(EXERCISE DATA)

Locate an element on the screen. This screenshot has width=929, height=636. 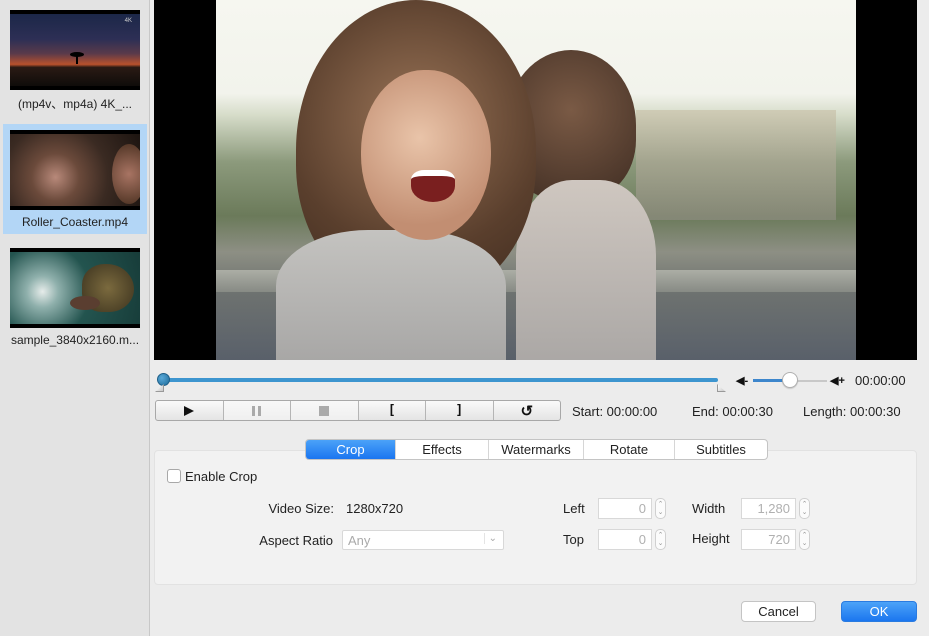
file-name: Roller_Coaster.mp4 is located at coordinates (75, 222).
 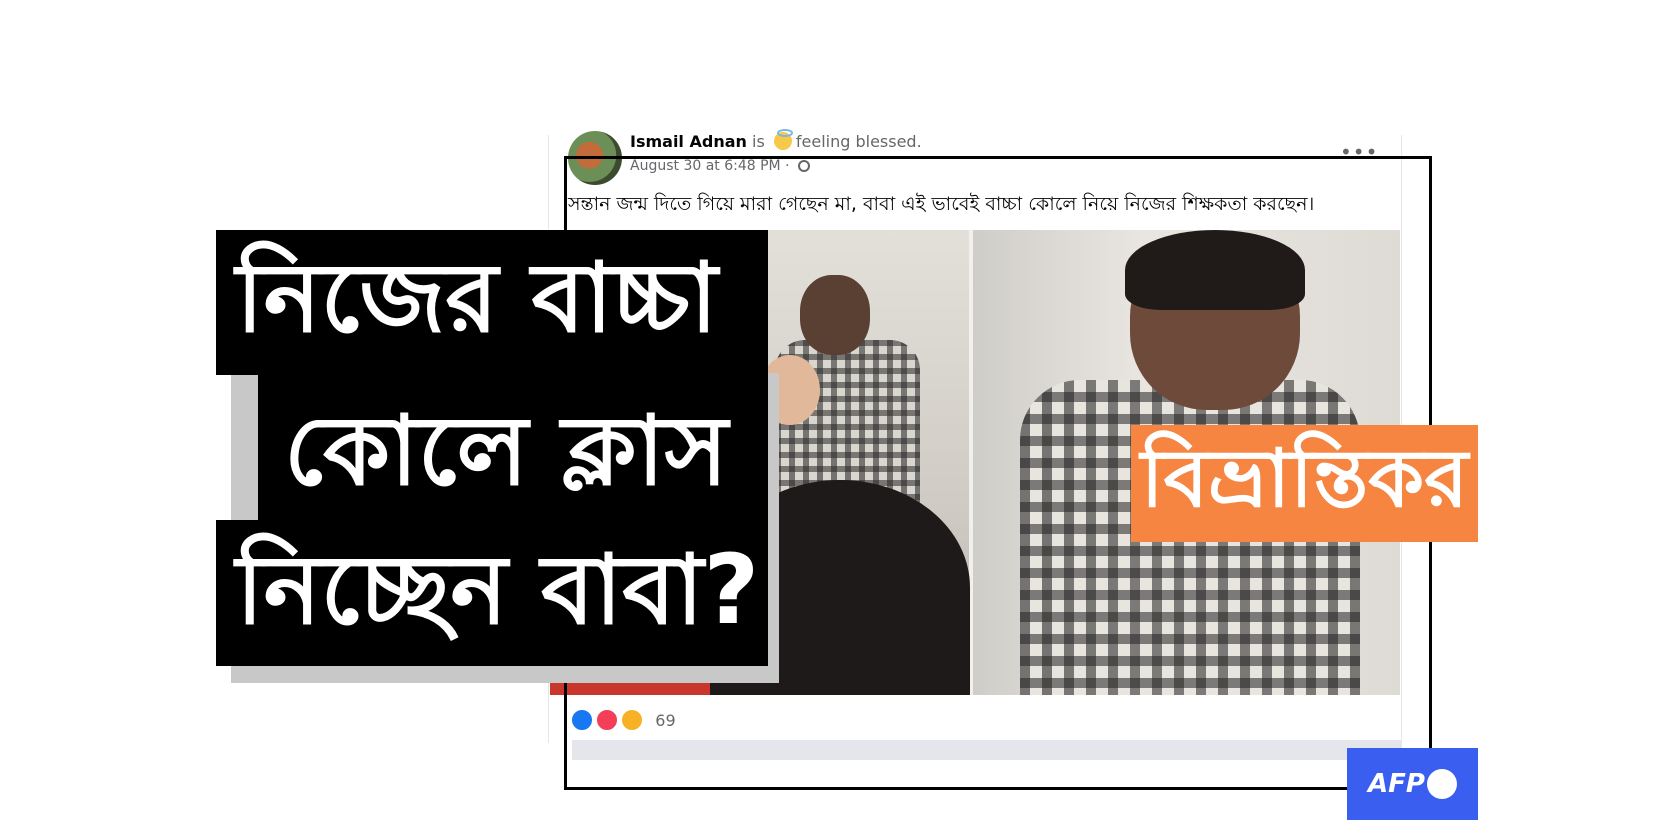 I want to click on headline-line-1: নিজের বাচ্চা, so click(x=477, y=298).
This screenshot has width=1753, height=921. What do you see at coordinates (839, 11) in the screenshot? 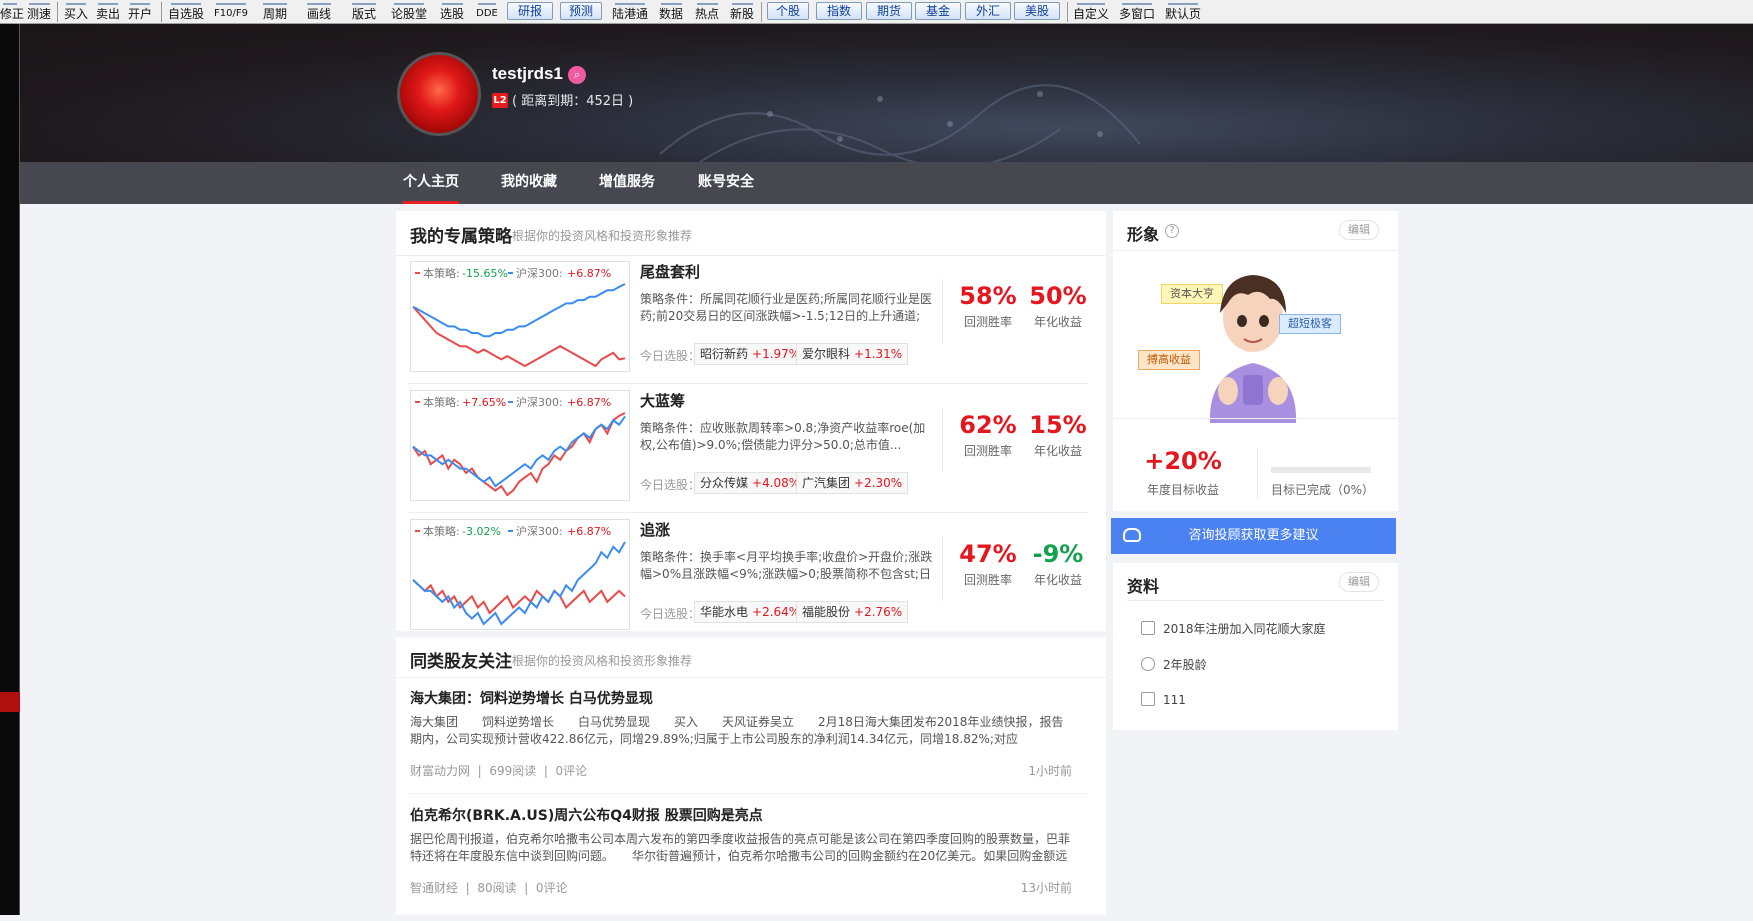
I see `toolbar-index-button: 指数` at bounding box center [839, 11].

(End EXERCISE DATA)
(EXERCISE DATA)

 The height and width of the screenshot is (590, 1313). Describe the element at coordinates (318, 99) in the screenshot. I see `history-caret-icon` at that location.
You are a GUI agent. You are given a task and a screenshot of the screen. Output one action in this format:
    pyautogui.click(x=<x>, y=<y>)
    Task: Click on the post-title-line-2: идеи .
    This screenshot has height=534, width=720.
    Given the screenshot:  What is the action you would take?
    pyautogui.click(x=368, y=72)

(End EXERCISE DATA)
(EXERCISE DATA)

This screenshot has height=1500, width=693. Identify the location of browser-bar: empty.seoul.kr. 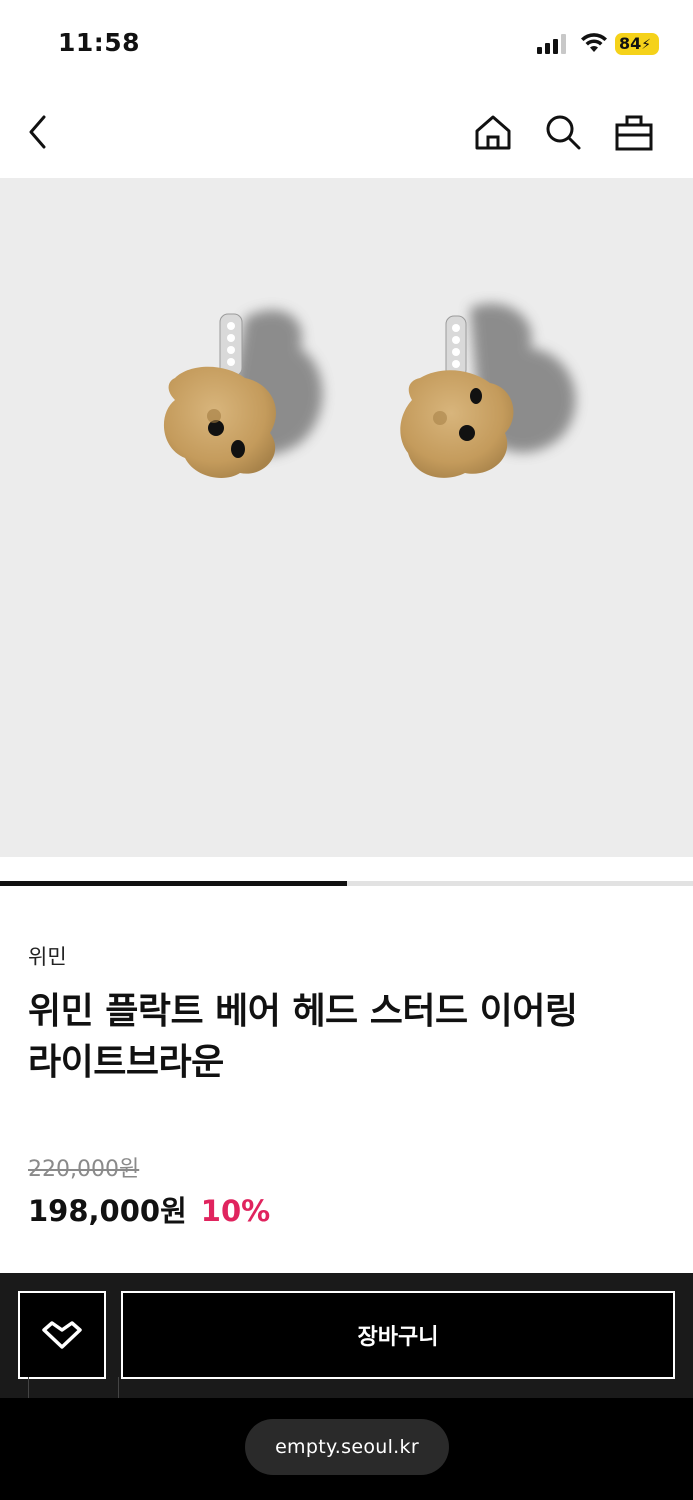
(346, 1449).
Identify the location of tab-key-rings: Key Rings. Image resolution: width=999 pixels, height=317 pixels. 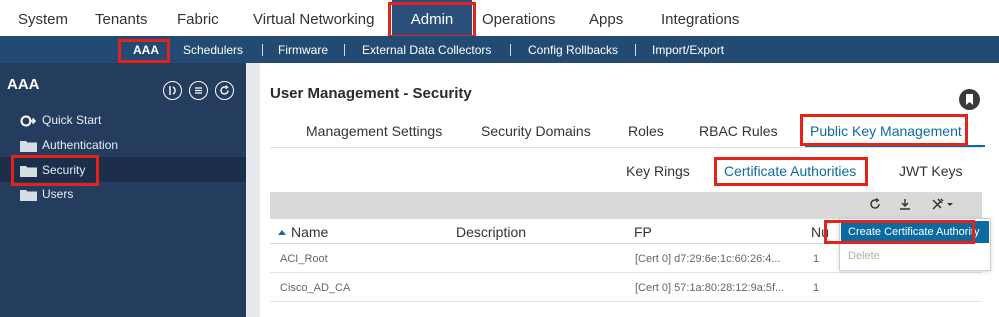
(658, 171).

(End EXERCISE DATA)

## WORK TO BE COMPLETED:
Copy out, word for word, the part of the listing above that starts with the line containing "Locate an element" and ends with the line containing "center [839, 11].", including both of those lines. Leave the pictures out.

## SOLUTION TO THIS EXERCISE:
Locate an element on the screen. This screenshot has width=929, height=636. 
file-name: Roller_Coaster.mp4 is located at coordinates (75, 222).
  I want to click on headline-line-1: নিজের বাচ্চা, so click(x=477, y=298).
This screenshot has width=1753, height=921. What do you see at coordinates (839, 11) in the screenshot? 
I see `toolbar-index-button: 指数` at bounding box center [839, 11].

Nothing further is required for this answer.